▸ Task to complete
Nothing besides a number belongs in the answer, which is how many lines of the listing contain the string "thumbnail".

+ + + + + + +

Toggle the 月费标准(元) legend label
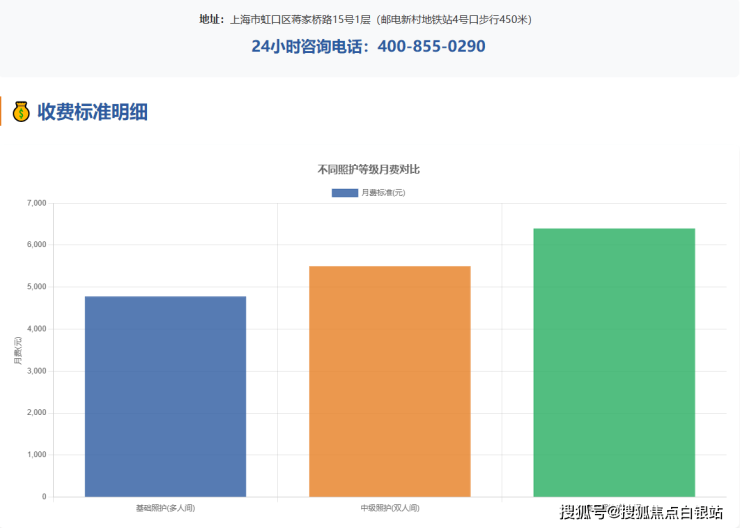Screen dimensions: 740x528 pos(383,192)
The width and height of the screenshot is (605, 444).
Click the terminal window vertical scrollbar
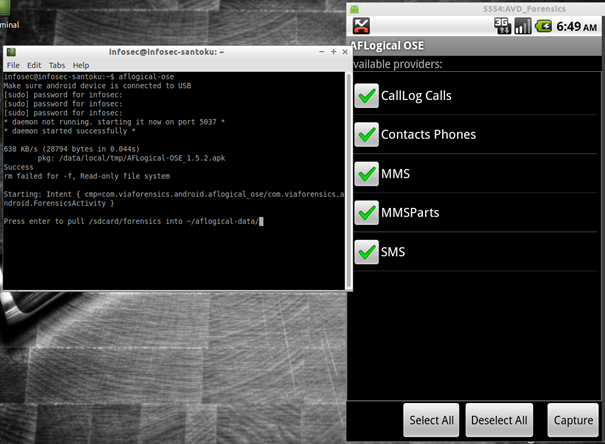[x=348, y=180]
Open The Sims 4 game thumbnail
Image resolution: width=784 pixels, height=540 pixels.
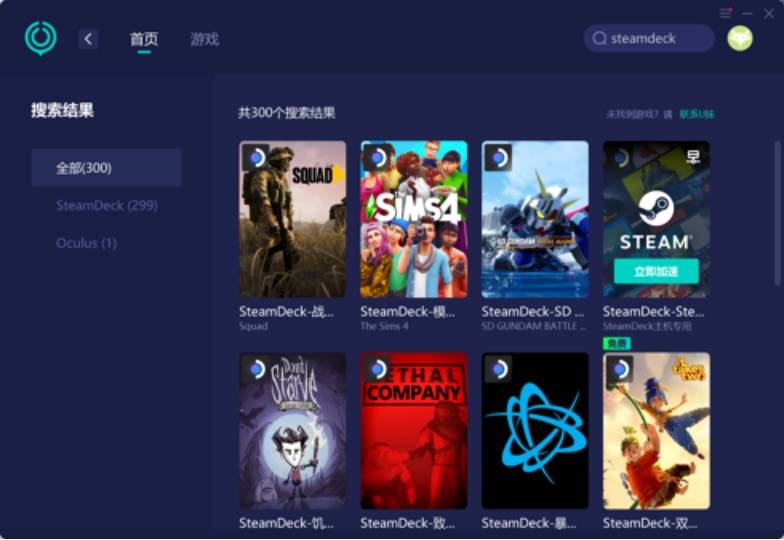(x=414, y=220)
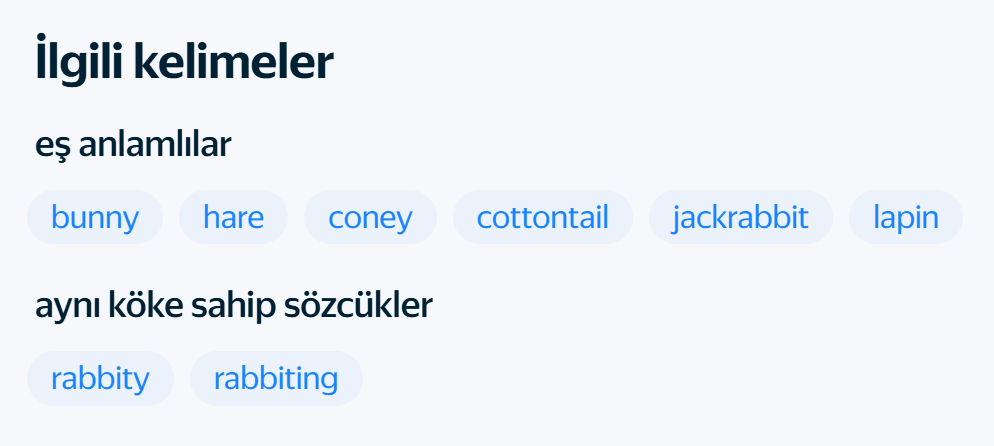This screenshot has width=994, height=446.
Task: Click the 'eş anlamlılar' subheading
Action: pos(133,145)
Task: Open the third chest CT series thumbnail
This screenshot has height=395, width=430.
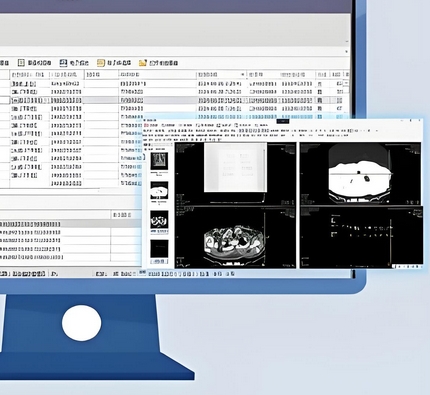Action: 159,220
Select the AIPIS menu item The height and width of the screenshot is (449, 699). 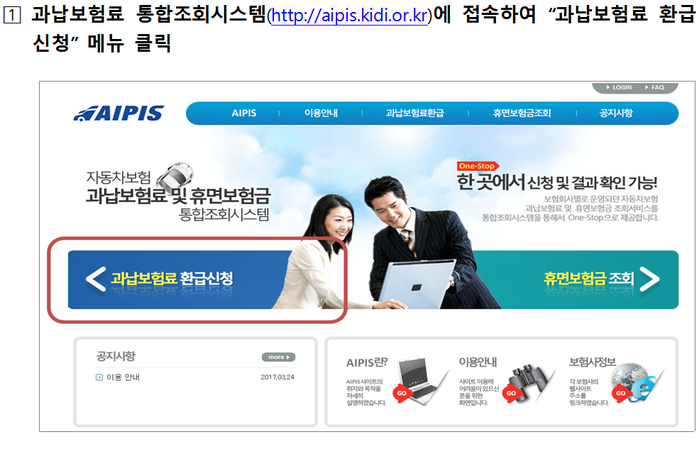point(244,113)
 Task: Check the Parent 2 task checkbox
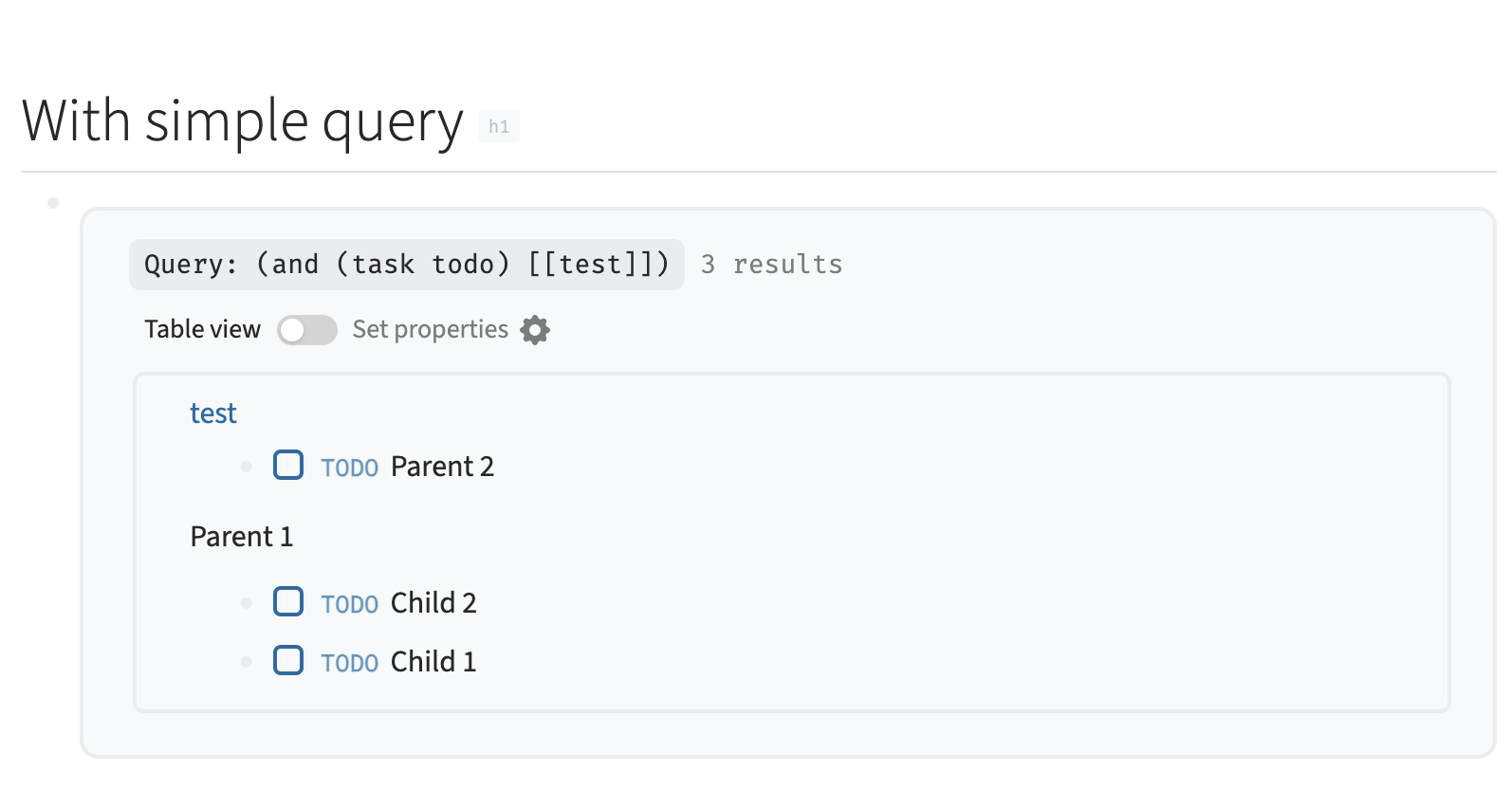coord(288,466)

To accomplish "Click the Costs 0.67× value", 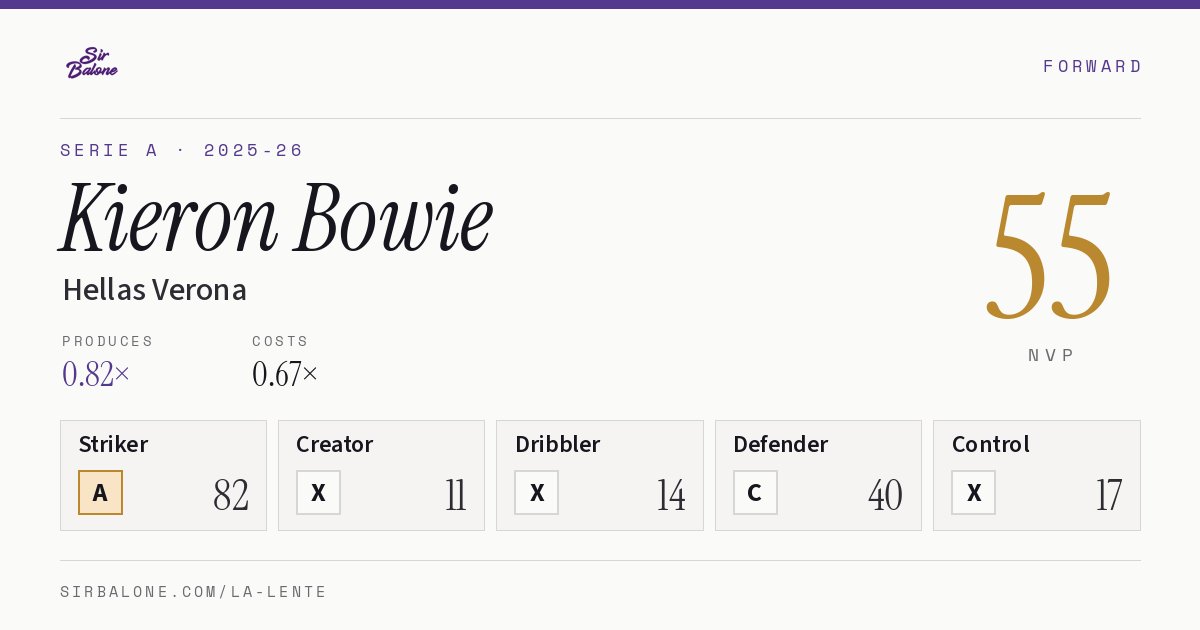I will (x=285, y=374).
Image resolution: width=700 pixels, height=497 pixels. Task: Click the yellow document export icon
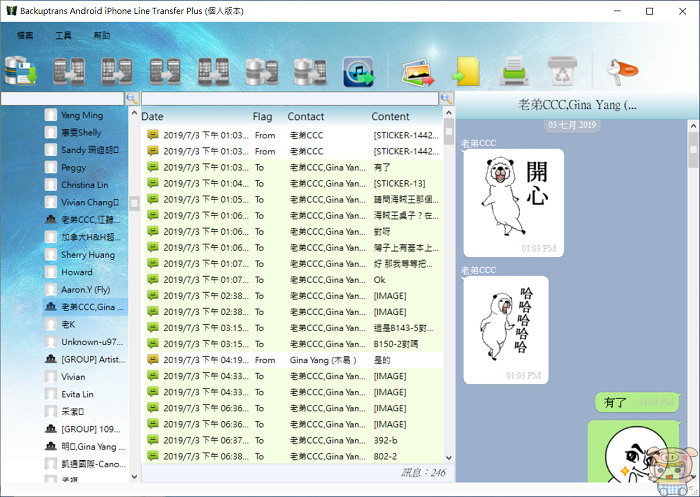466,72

+ + + + + + +

▸ Answer box
2